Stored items
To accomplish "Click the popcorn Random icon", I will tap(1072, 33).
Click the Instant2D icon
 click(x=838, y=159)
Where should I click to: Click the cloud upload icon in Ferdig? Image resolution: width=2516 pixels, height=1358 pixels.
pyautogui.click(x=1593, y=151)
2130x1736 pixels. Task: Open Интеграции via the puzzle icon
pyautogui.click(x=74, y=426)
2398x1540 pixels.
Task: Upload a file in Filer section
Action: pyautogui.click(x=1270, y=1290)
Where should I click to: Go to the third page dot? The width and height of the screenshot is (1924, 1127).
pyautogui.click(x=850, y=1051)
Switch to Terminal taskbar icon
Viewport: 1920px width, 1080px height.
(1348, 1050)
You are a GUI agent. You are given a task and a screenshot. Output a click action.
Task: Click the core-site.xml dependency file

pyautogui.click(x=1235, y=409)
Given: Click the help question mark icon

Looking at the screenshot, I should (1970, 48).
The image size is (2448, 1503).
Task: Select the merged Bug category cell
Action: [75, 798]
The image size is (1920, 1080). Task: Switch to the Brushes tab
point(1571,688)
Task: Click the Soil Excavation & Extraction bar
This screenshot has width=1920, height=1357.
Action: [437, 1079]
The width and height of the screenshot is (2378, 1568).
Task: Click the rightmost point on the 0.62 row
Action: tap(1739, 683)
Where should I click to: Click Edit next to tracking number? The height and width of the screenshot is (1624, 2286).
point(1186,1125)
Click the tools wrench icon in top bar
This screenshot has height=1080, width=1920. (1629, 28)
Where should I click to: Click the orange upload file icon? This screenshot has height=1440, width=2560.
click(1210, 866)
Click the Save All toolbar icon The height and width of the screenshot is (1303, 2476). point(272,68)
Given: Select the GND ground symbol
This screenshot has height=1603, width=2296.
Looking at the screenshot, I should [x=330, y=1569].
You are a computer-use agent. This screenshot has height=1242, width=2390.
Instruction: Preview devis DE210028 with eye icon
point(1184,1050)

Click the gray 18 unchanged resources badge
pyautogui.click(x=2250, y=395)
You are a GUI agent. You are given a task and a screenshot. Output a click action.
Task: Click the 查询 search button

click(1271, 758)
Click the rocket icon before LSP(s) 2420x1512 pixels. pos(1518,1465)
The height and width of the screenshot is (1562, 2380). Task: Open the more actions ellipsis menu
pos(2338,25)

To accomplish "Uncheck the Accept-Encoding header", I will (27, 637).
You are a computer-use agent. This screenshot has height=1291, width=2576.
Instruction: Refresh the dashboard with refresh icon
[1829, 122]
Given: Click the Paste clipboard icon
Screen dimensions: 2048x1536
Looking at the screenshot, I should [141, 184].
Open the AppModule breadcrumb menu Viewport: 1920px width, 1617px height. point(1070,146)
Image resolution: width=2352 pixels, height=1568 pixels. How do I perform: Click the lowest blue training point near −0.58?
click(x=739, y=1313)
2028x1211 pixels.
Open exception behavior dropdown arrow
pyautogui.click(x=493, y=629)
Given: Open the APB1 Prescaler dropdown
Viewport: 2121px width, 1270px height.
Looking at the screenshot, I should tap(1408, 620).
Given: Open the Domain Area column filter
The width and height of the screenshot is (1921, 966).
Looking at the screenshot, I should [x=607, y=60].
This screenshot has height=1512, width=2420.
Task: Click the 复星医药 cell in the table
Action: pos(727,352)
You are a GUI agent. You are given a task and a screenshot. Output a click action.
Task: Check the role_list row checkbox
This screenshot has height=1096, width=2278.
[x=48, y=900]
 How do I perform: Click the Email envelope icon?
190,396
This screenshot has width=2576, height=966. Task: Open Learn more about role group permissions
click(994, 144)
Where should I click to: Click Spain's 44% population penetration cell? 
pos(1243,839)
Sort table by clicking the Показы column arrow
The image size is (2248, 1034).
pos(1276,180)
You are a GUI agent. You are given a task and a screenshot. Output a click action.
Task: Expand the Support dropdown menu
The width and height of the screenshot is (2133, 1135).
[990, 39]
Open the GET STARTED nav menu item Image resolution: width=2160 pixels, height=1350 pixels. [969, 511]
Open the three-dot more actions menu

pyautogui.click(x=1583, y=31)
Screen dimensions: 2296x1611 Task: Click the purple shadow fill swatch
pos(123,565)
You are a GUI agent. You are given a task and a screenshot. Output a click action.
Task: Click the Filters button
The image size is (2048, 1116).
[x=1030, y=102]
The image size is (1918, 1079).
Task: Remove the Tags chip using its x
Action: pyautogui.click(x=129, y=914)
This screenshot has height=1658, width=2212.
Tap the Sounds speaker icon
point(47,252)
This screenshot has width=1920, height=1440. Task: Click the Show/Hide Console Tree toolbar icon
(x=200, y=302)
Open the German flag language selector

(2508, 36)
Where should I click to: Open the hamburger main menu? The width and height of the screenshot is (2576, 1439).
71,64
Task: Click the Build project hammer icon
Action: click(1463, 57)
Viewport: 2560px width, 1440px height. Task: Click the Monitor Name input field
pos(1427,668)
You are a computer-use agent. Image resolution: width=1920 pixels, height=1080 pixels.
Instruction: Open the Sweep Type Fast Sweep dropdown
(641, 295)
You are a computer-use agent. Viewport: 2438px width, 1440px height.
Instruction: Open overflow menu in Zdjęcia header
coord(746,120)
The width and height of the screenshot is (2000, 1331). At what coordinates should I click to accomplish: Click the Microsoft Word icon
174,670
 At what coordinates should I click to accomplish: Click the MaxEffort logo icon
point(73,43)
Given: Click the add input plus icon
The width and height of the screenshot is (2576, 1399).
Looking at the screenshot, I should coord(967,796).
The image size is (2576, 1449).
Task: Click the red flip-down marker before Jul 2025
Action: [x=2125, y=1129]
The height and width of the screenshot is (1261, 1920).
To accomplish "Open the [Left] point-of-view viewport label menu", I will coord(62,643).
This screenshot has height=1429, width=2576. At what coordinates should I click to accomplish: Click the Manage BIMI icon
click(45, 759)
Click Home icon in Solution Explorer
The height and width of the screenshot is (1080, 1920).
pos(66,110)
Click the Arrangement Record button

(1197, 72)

#### [What is being asked]
Copy from the entries above each line in which the string "will" can be found.

#### [Result]
To accomplish "Click the popcorn Random icon", I will tap(1072, 33).
To accomplish "Uncheck the Accept-Encoding header", I will (27, 637).
To accomplish "Open the [Left] point-of-view viewport label menu", I will coord(62,643).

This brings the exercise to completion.